**Page text:**
===============

With my fourth grade teacher, joy flooded my world again. This teacher was really older than dirt. It was her retirement year, which I didn’t find out about until the last day of school. She wasn’t fancy in her black skirt, white shirt, and oxfords. But her love was so fancy. Every student was her favorite. Every life mattered. And when I struggled, she persevered. I mourned not seeing her again after that year. I missed her fancy script and her fascination with writing famous quotes on the board.
My life and school kind of went like that every other year; it kind of went like that. Thank goodness I had my not-fancy mom to rely on. She only got a little fancier with a dash of lipstick and a change from her pedal pushers to a skirt before my dad came home from downtown Chicago. He may have liked a little fancy because he always whistled and gave her what we used to call “juicy kisses”.
I would have never expressed it in words, but I yearned for a mom who always wore polished red nails, mascara, and pancake makeup. I wished she had gone to the beauty parlor for the sprayed up bouffant hairdos of the day. And believe me, I tried whenever I could to get away with mascara in Junior High until one day when I got home from school with it running down my face because someone had said something mean.
And then she’d say, “Honey, when are you going to learn that your natural beauty is the best and that glow from inside of you shines so bright.”
I tried to be Fancy Nancy until my college years. I had a little help becoming un-fancy from Goldie Hawn, Carol Burnett, and the total peace, love generation moving forward.
Turning the page to Medicare this birthday, my only regret is not using sunblock when it first came out. But I am proud to say; there has never been a day that foundation has creased my cheeks or neck.
The day I got married almost 44 years ago my mom, made me get my hair done at the beauty parlor (the irony of this makes me giggle). The stylist rolled, set, and sprayed my hair. I promptly went home and took a shower and did my own, without the spray. My mom shook her head and realized some of what she had emulated had rubbed off. She had paid the stylist good money for no good reason. Her little girl had learned her lessons well.

===============

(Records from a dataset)
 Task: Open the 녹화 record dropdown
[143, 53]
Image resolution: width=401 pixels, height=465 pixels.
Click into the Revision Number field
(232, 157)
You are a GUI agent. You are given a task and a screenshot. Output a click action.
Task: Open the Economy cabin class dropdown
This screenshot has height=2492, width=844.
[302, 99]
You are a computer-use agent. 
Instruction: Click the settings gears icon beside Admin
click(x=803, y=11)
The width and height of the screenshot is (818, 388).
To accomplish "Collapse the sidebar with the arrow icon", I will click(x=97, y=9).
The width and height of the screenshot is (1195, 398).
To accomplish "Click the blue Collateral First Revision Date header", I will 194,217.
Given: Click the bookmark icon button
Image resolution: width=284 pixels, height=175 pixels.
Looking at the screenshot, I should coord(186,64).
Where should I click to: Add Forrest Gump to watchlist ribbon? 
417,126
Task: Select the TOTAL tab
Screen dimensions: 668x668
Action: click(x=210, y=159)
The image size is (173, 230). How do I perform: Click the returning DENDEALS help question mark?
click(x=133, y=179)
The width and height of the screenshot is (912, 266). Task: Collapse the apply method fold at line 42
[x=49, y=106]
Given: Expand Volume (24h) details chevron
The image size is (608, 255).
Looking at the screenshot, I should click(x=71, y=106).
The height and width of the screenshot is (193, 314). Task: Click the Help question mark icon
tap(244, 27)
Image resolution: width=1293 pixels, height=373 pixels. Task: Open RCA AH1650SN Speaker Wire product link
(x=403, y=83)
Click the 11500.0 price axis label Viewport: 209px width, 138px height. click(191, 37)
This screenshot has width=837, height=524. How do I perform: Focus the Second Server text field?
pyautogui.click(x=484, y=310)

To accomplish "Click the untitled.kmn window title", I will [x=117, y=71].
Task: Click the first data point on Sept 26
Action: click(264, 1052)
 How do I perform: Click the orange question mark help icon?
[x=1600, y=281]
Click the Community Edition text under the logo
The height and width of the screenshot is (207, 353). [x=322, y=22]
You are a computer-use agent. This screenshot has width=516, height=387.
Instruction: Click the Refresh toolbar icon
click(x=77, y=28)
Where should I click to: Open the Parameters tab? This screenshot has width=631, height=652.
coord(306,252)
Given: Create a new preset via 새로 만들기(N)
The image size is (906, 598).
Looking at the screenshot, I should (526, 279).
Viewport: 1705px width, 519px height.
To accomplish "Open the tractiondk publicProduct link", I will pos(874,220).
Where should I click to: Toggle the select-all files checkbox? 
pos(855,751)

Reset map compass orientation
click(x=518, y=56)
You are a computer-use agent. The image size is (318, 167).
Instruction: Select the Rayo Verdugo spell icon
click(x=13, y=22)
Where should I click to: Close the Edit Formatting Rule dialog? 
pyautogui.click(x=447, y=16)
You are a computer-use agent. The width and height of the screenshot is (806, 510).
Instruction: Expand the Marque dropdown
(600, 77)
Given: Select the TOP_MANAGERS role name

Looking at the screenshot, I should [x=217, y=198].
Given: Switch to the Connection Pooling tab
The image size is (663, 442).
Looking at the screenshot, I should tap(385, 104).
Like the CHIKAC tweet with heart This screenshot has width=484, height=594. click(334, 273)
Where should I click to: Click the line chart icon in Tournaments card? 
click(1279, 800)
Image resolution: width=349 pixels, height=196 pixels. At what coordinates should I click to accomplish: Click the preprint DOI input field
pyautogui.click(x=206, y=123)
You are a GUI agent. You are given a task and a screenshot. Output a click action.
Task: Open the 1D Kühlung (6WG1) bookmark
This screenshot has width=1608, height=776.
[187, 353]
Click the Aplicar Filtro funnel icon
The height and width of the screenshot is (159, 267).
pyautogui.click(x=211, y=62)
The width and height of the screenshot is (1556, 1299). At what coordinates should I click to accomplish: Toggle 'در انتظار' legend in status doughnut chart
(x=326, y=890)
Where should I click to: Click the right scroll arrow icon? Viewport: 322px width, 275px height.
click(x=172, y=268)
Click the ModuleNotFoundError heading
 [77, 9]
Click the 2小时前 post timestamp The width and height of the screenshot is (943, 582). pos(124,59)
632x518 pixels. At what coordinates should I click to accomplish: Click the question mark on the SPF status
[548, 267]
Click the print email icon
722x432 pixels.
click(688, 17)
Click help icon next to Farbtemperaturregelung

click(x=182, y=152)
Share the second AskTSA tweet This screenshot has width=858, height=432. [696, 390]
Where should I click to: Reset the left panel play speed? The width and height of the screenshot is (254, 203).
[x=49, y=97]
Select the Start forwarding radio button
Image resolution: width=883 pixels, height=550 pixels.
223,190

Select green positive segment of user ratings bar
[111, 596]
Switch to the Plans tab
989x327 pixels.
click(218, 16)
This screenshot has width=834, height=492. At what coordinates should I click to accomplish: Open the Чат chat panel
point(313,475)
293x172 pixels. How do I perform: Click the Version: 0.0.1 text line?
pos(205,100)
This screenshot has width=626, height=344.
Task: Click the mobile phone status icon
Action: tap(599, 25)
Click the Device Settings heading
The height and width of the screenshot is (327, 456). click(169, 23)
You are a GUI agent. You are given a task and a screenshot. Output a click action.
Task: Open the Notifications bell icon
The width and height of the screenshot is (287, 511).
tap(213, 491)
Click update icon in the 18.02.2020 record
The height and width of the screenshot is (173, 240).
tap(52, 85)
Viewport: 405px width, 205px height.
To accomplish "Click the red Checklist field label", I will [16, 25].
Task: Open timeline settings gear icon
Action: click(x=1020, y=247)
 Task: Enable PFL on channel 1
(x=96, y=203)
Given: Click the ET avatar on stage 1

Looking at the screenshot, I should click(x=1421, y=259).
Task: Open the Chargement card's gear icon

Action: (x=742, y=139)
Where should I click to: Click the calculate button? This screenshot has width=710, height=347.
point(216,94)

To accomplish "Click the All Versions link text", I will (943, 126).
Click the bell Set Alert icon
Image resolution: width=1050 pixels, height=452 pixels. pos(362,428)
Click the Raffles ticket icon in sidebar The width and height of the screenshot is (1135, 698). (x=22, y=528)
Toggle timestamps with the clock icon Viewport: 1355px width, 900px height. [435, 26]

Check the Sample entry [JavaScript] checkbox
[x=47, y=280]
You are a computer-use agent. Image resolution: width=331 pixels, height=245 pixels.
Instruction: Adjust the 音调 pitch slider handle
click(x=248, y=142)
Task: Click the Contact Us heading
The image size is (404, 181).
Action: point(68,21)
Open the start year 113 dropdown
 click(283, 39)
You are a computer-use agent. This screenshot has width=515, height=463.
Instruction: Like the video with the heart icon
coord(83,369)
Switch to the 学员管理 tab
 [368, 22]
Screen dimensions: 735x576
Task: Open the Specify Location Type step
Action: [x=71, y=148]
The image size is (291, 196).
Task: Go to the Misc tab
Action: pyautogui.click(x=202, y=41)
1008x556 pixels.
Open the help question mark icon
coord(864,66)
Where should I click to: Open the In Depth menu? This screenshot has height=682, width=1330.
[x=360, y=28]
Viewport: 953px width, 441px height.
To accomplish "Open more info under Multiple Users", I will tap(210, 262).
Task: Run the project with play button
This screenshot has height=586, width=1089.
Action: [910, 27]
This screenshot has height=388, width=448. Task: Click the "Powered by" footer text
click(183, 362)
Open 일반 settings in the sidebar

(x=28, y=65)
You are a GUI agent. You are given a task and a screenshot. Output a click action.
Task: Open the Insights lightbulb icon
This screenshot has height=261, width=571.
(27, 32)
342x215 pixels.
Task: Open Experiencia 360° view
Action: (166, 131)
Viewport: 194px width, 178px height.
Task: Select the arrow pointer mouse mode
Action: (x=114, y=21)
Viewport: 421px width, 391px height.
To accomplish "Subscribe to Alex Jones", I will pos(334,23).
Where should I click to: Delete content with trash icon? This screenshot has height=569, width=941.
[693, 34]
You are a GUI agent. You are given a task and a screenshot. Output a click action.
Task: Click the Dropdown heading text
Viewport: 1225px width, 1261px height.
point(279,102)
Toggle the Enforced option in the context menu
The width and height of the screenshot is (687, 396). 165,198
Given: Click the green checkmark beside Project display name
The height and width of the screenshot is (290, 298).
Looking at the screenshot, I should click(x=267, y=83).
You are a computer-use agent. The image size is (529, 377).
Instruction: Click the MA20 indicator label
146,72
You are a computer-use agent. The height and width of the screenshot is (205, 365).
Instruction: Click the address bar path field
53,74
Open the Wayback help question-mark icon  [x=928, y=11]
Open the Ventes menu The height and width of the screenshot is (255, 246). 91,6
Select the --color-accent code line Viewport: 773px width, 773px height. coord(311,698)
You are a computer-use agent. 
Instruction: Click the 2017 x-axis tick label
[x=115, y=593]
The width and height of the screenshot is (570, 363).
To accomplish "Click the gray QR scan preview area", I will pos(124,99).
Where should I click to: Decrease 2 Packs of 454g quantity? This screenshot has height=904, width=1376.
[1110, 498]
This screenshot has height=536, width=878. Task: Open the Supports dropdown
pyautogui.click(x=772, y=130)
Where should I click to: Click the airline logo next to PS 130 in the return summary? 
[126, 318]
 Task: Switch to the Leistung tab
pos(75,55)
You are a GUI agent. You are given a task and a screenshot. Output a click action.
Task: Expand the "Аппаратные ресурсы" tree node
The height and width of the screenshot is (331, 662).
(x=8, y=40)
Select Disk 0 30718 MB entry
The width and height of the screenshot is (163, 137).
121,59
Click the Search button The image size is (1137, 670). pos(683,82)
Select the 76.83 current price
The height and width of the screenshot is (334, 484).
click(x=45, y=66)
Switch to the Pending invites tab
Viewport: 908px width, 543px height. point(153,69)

===============

**Instructions:**
1. In the essay about not being fancy, which year was it for the fourth grade teacher?
2. Do these statements agree with the essay about not being fancy? (a) The narrator's mother changed into a skirt before the narrator's dad came home. (b) The narrator learned of the teacher's retirement at the start of the school year. (c) The narrator kept the stylist's hairdo on the wedding day.
3. List everything the narrator of the essay about not being fancy wished her mother had worn or had done.

**Expected results:**
1. It was her retirement year.

2.
(a) Yes: "a change from her pedal pushers to a skirt before my dad came home from downtown Chicago."
(b) No: "which I didn’t find out about until the last day of school."
(c) No: "I promptly went home and took a shower and did my own, without the spray."

3.
- polished red nails
- mascara
- pancake makeup
- sprayed up bouffant hairdos from the beauty parlor